The project entitled ‘Oral History in Bosnia and Herzegovina: Unveiling Personal Memories on War and Detention’, which is aimed at promoting reconciliation after the 1992-95 conflict, was launched in Sarajevo on Thursday.

“We have covered the entire country and interviewed members of all ethnic groups and national minorities,” said Svjetlana Celic of Bosnia’s Centre for Investigative Journalism, which worked with the universities of Sarajevo, Rotterdam and Twente in the Netherlands.

“We tried to get those people who really suffered through hard times. We have victims and former generals and politicians, and you will see they all have their own story,” Celic said.

The aim of the project was to “uncover the personal stories of the 1990s war”, explained the vice-rector of Sarajevo University, Ugo Vlaisavljevic.

“We have three ethnic historiographies, but even within each one, there are separate individual stories. Those individual truths are the story of our own history,” Vlaisavljevic said.

Nihad Sendic giving an interview for the archive.

One of the interviewees, Nihad Sendic from Bihac in the north of the country, said in his interview that he was in favour of always speaking about the war, because that was the only way that the truth can be found.

“I want us to speak all the time... truthfully... This is why I am so open. We all need this, to come together,” said Sendic.

A parallel oral history archive was also launched in Croatia last month, entitled ‘Croatian Memories’, containing personal recollections from some 450 people who suffered in conflicts from World War II onwards.

Interviews from both the projects can be watched online, and there are plans to create similar archives in Kosovo and Serbia.

Sasa Madacki from the Sarajevo University Centre for Human Rights said that the benefits of the project are not limited to the study of history.

“We are about giving a voice to the people, who have created history or lived through it… These personal stories can do much more in the classroom to teach about the war then any book or lecture can,” he said.

Peter van der Maas, from Erasmus University in Rotterdam, said that the Croatian project had proved extremely successful.

“We have heard that it not only benefits society, bringing together narratives, but the individuals themselves, who benefit personally from telling their own story,” said van der Maas.

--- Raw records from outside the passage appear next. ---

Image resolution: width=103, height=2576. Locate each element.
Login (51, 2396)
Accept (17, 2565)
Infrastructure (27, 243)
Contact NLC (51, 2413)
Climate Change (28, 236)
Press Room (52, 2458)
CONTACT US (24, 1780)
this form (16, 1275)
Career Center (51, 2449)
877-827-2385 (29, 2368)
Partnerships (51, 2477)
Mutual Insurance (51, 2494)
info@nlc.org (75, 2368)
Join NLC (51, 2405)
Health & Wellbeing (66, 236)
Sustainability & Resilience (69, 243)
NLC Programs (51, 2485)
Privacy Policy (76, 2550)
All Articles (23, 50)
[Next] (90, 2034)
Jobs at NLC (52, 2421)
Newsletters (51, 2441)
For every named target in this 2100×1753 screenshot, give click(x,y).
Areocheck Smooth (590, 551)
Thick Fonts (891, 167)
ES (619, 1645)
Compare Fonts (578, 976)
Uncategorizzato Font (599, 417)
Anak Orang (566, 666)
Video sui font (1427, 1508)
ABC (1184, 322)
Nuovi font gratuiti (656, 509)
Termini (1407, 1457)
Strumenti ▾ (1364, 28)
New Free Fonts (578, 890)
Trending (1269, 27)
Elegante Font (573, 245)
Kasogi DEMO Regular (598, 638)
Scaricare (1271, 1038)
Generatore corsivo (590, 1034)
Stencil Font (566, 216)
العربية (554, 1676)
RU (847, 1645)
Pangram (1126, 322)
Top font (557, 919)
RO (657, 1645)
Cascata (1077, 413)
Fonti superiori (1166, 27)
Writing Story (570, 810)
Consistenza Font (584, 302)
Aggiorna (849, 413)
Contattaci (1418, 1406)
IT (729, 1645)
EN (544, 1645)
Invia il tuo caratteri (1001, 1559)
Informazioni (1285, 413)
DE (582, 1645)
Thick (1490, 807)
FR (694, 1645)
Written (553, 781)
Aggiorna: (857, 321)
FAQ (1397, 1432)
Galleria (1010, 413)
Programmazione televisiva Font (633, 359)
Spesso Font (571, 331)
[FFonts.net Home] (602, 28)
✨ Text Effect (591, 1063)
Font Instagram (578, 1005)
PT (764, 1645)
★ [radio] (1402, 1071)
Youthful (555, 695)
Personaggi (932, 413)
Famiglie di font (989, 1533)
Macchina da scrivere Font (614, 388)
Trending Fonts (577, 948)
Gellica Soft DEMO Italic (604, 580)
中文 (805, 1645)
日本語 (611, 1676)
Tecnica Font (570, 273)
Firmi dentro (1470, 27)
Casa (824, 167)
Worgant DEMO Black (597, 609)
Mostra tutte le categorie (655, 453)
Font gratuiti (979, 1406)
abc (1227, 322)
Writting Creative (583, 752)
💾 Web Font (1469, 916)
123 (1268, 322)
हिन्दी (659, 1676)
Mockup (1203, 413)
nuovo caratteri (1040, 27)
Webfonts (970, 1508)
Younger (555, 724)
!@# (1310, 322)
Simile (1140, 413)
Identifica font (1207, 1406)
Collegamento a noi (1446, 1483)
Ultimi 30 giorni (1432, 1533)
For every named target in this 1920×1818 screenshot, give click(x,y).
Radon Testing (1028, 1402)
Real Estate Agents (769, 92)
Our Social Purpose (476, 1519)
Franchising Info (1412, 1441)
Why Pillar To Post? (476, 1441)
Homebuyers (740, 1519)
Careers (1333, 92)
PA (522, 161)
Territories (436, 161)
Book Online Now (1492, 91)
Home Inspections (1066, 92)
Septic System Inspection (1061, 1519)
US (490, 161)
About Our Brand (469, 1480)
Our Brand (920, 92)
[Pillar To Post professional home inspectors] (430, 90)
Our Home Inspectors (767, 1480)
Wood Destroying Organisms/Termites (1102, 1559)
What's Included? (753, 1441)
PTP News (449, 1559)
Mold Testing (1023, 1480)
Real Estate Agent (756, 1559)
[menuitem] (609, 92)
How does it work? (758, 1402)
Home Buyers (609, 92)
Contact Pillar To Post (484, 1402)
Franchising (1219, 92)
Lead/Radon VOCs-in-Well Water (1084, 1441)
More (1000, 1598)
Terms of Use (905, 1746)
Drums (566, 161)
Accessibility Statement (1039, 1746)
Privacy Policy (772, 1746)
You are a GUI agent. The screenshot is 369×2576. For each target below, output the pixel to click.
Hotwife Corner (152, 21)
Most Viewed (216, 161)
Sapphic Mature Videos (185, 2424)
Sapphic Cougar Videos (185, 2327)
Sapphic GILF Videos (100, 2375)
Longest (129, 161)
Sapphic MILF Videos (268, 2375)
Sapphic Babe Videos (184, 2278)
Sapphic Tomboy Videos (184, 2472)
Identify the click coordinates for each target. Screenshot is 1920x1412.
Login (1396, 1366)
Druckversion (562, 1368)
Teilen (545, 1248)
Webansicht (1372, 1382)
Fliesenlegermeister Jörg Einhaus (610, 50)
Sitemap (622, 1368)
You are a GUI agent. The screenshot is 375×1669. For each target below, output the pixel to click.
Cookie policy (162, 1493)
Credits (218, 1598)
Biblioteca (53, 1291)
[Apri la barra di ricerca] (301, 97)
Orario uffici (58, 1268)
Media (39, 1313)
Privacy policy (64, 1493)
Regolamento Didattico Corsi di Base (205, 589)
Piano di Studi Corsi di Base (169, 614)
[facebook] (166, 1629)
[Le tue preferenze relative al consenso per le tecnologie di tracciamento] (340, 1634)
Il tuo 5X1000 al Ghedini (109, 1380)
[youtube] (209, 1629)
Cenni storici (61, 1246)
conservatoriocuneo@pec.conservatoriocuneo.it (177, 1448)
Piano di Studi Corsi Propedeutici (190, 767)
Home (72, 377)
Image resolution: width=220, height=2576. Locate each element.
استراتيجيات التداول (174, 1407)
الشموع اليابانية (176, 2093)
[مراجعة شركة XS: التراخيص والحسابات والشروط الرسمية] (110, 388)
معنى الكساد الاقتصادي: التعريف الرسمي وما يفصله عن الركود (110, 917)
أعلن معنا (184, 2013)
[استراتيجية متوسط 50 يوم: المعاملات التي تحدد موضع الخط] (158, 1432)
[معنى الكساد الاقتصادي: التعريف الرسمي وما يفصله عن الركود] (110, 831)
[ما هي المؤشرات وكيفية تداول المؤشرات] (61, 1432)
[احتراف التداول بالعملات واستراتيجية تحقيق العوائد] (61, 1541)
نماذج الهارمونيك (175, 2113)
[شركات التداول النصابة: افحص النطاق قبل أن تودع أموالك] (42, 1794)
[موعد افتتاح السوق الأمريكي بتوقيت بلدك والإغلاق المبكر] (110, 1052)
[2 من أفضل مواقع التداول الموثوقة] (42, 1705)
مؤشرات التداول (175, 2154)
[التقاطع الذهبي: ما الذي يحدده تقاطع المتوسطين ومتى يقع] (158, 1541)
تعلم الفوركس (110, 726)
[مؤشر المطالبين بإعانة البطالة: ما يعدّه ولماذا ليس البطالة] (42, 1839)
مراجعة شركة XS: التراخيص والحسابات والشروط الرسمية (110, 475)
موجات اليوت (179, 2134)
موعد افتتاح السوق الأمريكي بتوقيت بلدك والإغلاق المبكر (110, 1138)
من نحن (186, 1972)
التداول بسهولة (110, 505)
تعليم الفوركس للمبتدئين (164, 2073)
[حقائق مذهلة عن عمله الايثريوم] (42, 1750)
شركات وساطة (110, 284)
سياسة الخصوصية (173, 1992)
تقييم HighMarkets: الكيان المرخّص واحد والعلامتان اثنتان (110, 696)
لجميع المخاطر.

The project, which started in 2011, is financed by the Dutch foreign ministry. The Dutch ambassador to Bosnia and Herzegovina Jurriaan Kraak explained that without public recognition of past crimes, the country cannot hope to move forward towards the European Union.

“The European family is a community of values, so all nations must face up to unpleasant truths, they must foster mutual understanding and hold themselves accountable for wrongdoings,” Kraak said.